Finished Your Green Home: A Guide to Planning a Healthy, Environmentally Friendly New Home
by Alex Wilson (3/5). This is a must read for anyone building a home (it could also be useful for renovations, but it focuses on construction). It describes what a green home is and best practices for making a home green. This book deserves a better score than 3/5, and it would have given it one if I had read it a year ago; however, one year into building my own green home, I was already familiar with most of the material presented.
When you think of a green home, you might think of the visible things: solar power, low VOC paints, energy efficient appliances, green roof, etc. These things do make a home greener, but the largest environmental impacts of a home are energy and material use. A huge house that leaks energy isn't going to be very green no matter how many green features are slapped onto it. A truly green home is so much more.
Before I go into details, a caveat. As Wilson emphasizes, a home doesn't need to have all these features to be considered green. A home should take into account as many features as is practical. Every house is, in many ways, bad for the environment. A green house is simply a house that is less bad for the environment, and any amount of less bad is valuable.
The first thing to consider is where and how much to build. Infill development is going to be greener than developing pristine land. Smaller homes are, due to their smaller energy and material use, inherently greener than larger homes. Homes in walkable communities are greener than homes that require you to frequently drive longer distances.
Having decided where to build, the next most important thing is to build an energy efficient home that minimizes material use. There is an alignment in goals here. Material minimizing framing techniques, such as advance framing, use less wood, and less wood in walls generally means greater thermal efficiency.
An energy efficient home should be well insulated and air tight (with a mechanical air exchange system). Windows should be efficient and placed so as to provide appropriate solar gain -- in the Pacific Northwest, as in many moderate climates, appropriate means getting as much sun as possible in the winter while trying to minimize solar gain in the summer. Of course, energy efficiency also means choosing efficient appliances, lighting, etc.
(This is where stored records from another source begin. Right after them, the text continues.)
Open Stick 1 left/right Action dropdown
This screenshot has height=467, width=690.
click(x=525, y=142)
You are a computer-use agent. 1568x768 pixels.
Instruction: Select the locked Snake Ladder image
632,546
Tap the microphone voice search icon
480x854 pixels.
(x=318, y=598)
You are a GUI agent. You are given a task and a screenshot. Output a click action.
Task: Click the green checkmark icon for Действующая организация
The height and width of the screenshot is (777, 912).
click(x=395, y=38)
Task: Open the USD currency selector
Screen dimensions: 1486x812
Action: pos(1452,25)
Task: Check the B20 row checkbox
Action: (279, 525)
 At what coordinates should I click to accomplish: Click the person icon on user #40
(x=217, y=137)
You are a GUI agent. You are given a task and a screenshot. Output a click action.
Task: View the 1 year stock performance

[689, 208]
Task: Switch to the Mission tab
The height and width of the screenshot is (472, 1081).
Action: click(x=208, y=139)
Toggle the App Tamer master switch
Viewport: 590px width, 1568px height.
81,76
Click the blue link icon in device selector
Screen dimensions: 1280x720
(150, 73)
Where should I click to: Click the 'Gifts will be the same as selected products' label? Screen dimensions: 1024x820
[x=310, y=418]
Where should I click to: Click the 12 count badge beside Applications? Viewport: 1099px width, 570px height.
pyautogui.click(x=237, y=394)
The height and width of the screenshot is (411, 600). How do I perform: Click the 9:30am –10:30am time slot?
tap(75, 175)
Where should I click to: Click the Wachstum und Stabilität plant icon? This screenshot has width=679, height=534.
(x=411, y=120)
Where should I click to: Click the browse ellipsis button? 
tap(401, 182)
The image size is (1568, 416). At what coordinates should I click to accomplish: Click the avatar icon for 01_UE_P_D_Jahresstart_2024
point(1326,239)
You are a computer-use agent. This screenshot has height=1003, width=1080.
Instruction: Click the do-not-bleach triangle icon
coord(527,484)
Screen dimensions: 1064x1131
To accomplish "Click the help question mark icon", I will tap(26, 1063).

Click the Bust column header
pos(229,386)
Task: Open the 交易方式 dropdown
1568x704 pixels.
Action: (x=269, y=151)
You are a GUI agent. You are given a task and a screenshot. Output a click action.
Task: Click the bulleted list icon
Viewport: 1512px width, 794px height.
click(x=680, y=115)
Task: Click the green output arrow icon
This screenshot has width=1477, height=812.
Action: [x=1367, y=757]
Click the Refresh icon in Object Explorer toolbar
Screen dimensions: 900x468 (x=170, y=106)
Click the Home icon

Energy efficiency is the single most important thing that can be done to make a house green. A "boring" traditional home with standard appliances, materials, etc., will run circles around a super modern house with all sorts of cool green features if the traditional home is energy efficient and the modern home is not. Over the lifetime of a home, energy efficiency trumps everything.
However, water is becoming an increasingly precious resource, and Wilson indicates that water conservation is soon going to be a big thing in green home construction. Water conservation techniques involve using efficient appliances and landscaping that does not require a lot of additional water. Wilson also mentions greywater, rainwater harvesting, and storm water management.
One of my favorite water conservation features is one that is invisible but increases comfort: decreasing the amount of time that people have to wait for hot water. When hot water has to push cold water out of pipes, the cold water is wasted. Adding to the problem, the hot water remaining in the pipes after use will cool and waste energy. This waste can be reduced by insulating pipes, circulating hot water (on demand is more energy efficient than constant circulation), or, for low flow faucets, having narrower pipes go directly from the water heater to the faucet.
As briefly as I have been covering the book's contents, I am going to even more briefly mention that Wilson covers renewable energy, green materials and products, and minimizing indoor pollution (e.g., from paint, mold, etc.). He also has a chapter on the cost of green building an d a great chapter on minimizing construction waste through a combination of reducing waste and recycling; given the amount of materials that go into a house, this is a vital part of making a house green.
As I said, this is a really good book, and one that you should read if you ever are looking into building a green home. My learning curve would have been much less steep if I had had this book a year ago. As Wilson makes clear, a lot of the features that make a home more green also make it more comfortable and cheaper to live in (but not to build). Even if you don't want to build an explicitly green home, you could still get a lot of good ideas from this book.